Apesar das evidentes diferenças entre vida real e ficção, Rodrigues acredita que séries como The Last of Us jogam luz sobre um perigo pouco conhecido.
Ele é um dos autores de um trabalho que revela como as infecções por fungo são ao mesmo tempo comuns e negligenciadas.
"Estima-se que mais de 1 milhão de pessoas ficam cegas todos os anos por causa de ceratite fúngica [uma infecção ocular]. Aproximadamente 1 bilhão de indivíduos têm micoses de pele, o que faz essa doença ser apenas um pouco menos comum do que a dor de cabeça e as cáries.

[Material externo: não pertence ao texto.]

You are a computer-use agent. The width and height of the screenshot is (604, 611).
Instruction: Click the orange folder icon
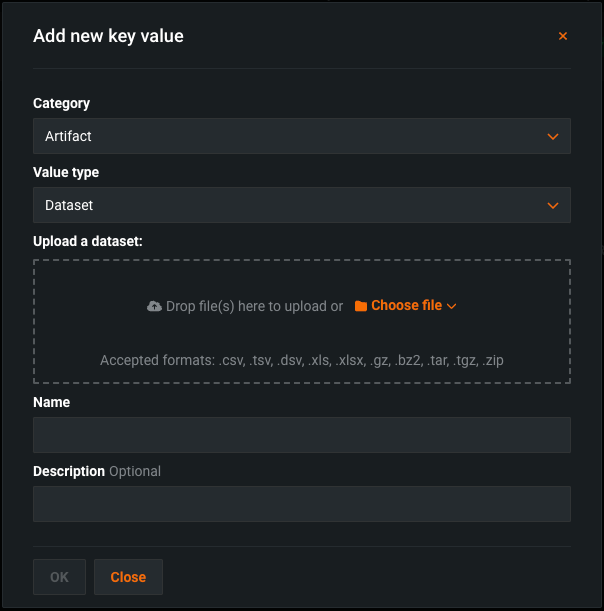361,306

Os esporos de fungos contribuem para o aparecimento de quadros respiratórios em 10 milhões de pacientes. No total, 300 milhões sofrem de infecções fúngicas sérias todos os anos no mundo. Desses, 1,5 milhão morrem", calcula o texto.
"Mesmo assim, o apoio financeiro aos estudos sobre as doenças causadas por fungos é extremamente baixo em comparação com outras enfermidades que têm uma mesma mortalidade. Por exemplo, para cada indivíduo que morre por malária, US$ 1.315,00 são investidos em pesquisa e desenvolvimento. O valor fica em 334,00 para tuberculose, 276,00 para doenças diarreicas e apenas 31,00 para meningite provocada pelo Cryptococcus", estimam os autores.
"Reportagens, documentários e séries ajudam a chamar a atenção para o problema e permitem reconhecer que os fungos têm um grande impacto na saúde pública", opina Rodrigues.
"Uma pandemia por fungos é improvável, mas não impossível. Por isso, devemos estar sempre preparados", conclui o pesquisador.